> _PROBLEM DESCRIPTION_: What you write should be an exact copy of the material, from its first line through the line containing "Given: Click the 100%".

>>>

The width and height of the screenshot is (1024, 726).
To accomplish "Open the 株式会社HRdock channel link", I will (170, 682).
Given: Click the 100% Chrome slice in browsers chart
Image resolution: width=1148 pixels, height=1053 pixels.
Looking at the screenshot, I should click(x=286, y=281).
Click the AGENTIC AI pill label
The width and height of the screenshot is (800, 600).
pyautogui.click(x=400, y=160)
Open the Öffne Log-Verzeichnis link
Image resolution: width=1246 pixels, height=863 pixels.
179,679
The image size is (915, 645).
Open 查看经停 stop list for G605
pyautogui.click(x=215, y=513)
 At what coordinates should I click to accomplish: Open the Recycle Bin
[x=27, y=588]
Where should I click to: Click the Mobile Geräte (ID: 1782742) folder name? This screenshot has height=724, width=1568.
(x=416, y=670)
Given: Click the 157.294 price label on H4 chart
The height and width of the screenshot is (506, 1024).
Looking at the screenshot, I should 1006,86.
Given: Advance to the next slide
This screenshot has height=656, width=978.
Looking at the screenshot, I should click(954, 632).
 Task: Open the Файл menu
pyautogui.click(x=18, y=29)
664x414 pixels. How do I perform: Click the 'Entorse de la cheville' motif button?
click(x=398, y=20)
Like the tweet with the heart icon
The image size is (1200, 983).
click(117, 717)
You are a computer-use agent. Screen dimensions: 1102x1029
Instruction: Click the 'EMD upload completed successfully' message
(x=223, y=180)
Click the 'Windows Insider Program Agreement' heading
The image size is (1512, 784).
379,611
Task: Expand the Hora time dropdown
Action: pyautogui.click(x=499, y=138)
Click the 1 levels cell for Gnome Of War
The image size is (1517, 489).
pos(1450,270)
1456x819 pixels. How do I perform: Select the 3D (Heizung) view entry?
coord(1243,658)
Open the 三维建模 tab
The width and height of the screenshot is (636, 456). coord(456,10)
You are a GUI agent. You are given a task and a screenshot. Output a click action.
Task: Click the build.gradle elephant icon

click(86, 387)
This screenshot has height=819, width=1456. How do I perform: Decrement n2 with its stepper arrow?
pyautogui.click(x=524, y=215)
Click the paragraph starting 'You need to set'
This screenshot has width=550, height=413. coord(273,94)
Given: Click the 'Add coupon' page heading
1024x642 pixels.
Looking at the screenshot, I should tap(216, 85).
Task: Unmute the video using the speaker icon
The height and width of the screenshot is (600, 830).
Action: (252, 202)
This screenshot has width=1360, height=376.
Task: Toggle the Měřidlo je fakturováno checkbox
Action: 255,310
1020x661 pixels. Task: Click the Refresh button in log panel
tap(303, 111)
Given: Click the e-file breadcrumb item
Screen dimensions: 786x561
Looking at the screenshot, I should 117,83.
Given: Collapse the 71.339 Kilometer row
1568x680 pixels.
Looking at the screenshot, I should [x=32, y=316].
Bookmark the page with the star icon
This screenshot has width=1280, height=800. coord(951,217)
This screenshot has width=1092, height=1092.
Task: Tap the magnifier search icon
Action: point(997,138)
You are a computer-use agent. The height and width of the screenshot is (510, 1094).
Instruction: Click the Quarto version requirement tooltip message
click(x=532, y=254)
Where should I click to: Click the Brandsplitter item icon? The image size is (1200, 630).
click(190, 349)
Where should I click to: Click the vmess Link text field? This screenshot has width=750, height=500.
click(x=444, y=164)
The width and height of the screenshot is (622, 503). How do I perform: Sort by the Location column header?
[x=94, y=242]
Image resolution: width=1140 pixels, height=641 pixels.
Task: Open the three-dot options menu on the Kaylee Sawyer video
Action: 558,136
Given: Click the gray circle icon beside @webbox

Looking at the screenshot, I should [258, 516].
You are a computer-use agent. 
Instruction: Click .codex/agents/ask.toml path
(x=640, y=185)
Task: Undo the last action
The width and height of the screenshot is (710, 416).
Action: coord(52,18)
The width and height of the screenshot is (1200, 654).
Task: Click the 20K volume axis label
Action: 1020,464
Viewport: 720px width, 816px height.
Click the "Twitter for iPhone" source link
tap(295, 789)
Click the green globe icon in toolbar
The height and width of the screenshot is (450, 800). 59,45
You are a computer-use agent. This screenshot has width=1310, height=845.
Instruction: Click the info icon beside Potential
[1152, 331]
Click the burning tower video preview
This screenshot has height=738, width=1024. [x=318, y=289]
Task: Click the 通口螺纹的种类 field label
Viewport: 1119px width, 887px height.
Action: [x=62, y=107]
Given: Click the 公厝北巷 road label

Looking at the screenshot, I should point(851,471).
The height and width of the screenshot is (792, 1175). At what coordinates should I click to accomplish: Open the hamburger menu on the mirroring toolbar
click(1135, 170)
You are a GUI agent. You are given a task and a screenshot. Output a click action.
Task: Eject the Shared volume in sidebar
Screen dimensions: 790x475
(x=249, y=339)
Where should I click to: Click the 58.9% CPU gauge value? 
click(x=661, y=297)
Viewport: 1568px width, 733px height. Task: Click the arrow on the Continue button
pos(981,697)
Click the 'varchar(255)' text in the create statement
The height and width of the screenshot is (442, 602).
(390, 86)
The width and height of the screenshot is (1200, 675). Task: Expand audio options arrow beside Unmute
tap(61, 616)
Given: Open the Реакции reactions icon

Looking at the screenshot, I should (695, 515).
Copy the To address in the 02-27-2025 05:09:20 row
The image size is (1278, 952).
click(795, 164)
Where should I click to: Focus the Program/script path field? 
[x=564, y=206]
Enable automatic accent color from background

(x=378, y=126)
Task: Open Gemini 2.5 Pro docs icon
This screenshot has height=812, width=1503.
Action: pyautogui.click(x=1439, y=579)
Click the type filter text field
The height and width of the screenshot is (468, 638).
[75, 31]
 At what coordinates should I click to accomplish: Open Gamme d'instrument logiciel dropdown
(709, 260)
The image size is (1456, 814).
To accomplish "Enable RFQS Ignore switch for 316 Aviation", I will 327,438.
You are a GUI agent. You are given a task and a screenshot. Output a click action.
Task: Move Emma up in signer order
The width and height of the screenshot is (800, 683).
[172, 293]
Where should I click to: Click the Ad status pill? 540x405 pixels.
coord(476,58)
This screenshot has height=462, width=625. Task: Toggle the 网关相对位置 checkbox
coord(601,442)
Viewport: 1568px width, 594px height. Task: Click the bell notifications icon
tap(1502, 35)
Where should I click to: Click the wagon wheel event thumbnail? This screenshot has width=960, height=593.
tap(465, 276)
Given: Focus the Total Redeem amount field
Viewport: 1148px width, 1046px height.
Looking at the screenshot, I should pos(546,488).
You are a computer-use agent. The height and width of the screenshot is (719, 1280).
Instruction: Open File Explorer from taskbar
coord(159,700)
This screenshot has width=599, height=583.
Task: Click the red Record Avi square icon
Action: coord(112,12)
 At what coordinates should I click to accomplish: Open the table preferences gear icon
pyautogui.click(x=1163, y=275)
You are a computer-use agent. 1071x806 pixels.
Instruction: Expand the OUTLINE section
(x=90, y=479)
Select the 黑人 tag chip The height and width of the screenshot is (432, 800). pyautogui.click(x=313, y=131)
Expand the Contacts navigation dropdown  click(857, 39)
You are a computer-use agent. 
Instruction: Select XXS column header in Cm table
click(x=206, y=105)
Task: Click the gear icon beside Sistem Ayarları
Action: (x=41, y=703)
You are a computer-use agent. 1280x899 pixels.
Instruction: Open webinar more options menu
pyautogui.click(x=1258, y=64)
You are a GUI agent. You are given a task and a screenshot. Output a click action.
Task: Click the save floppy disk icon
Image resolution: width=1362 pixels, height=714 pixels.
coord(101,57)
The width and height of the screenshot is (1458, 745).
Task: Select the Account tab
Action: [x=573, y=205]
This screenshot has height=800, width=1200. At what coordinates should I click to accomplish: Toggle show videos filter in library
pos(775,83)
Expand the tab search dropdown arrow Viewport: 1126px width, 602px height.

<<<

> _EXPECTED ANSWER_:
The width and height of the screenshot is (1024, 726).
To accomplish "Open the 株式会社HRdock channel link", I will (170, 682).
Given: Click the 100% Chrome slice in browsers chart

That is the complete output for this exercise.